═════ DATA TO USE ═════
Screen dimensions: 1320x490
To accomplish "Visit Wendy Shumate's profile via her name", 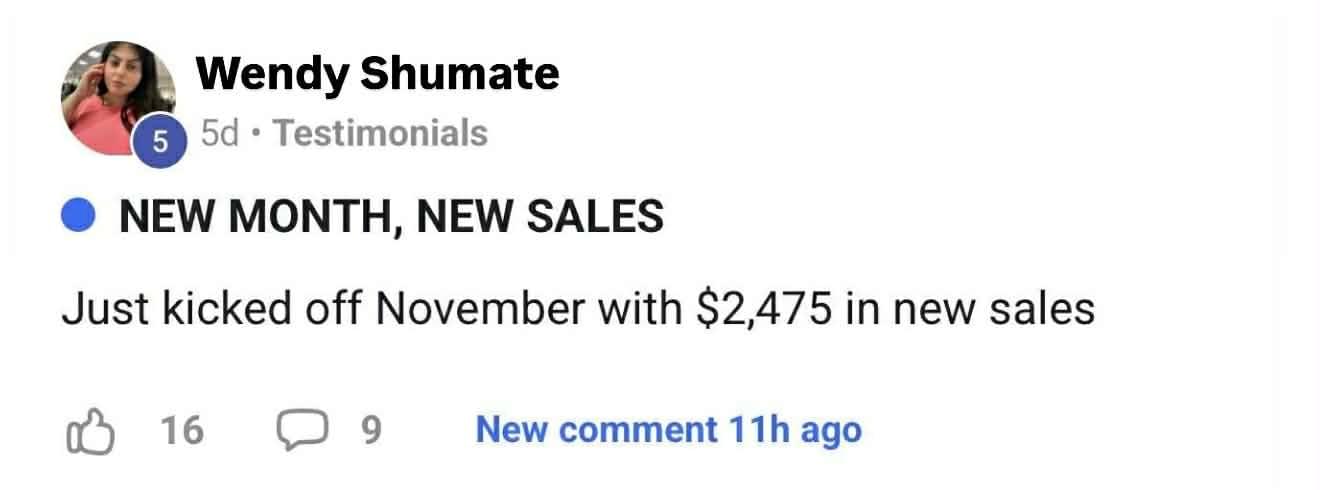I will [x=377, y=74].
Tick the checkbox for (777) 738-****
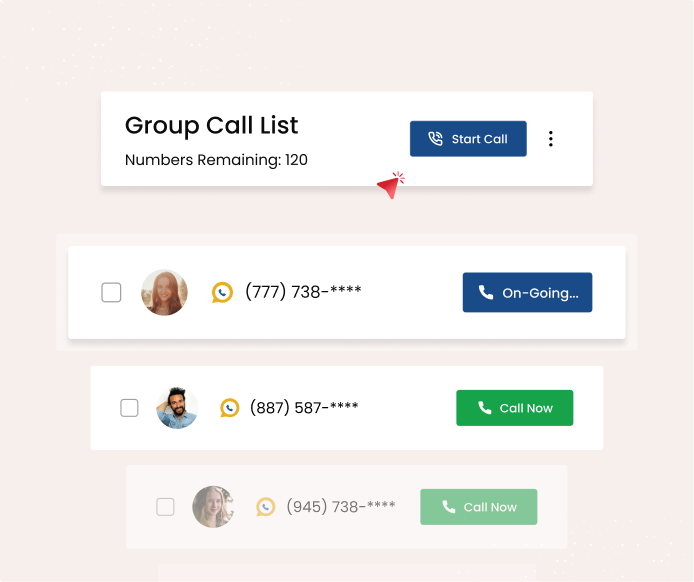The width and height of the screenshot is (694, 582). click(x=112, y=292)
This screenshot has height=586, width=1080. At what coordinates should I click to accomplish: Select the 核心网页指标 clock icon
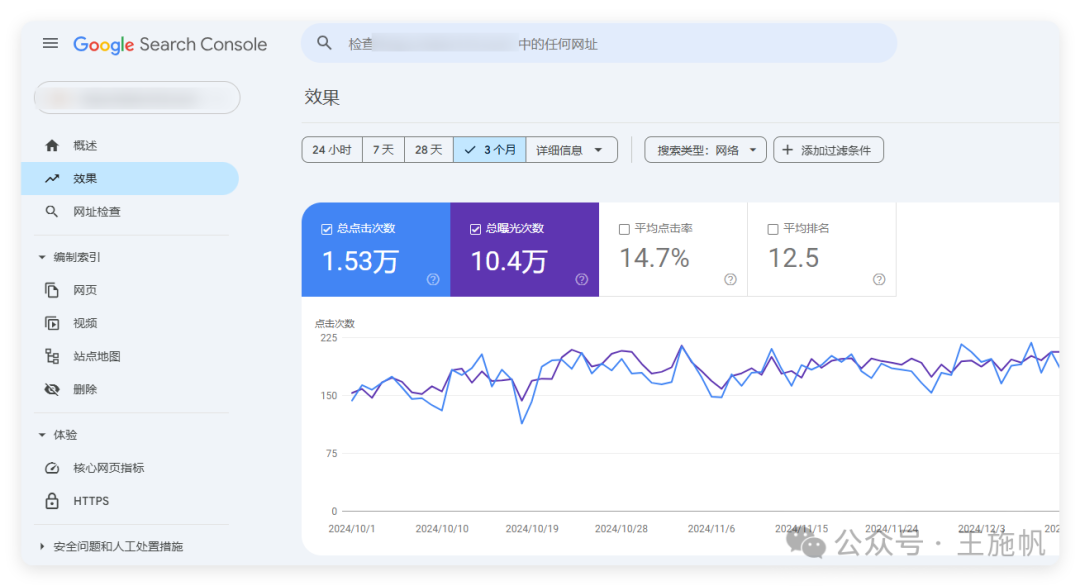51,467
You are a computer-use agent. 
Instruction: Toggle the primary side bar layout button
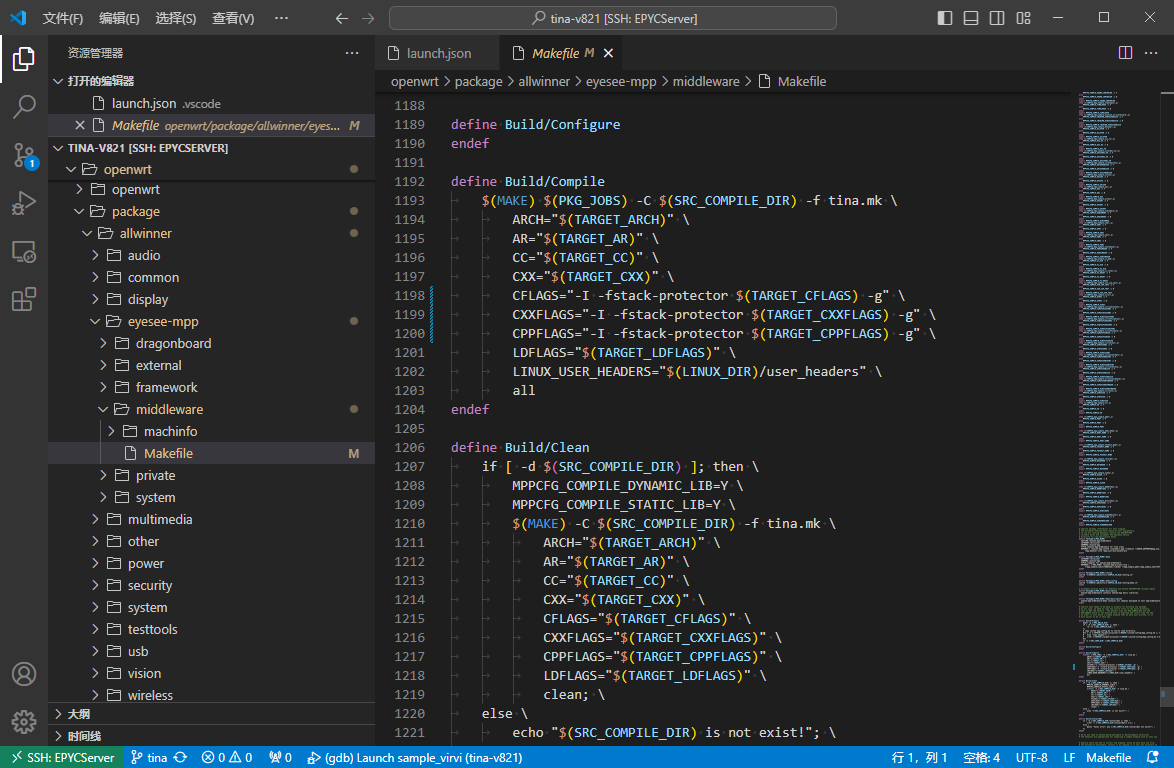point(945,18)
═════
» **BRIEF**:
Please give a word-for-word transcript of the lines from the one holding "Tick the checkbox for (777) 738-****" through the final line of the entries, both ends kept, with no pictures.

» **WRITTEN SOLUTION**:
Tick the checkbox for (777) 738-****
The width and height of the screenshot is (694, 582). click(x=112, y=292)
This screenshot has height=586, width=1080. At what coordinates should I click to accomplish: Select the 核心网页指标 clock icon
51,467
You are a computer-use agent. 
Instruction: Toggle the primary side bar layout button
point(945,18)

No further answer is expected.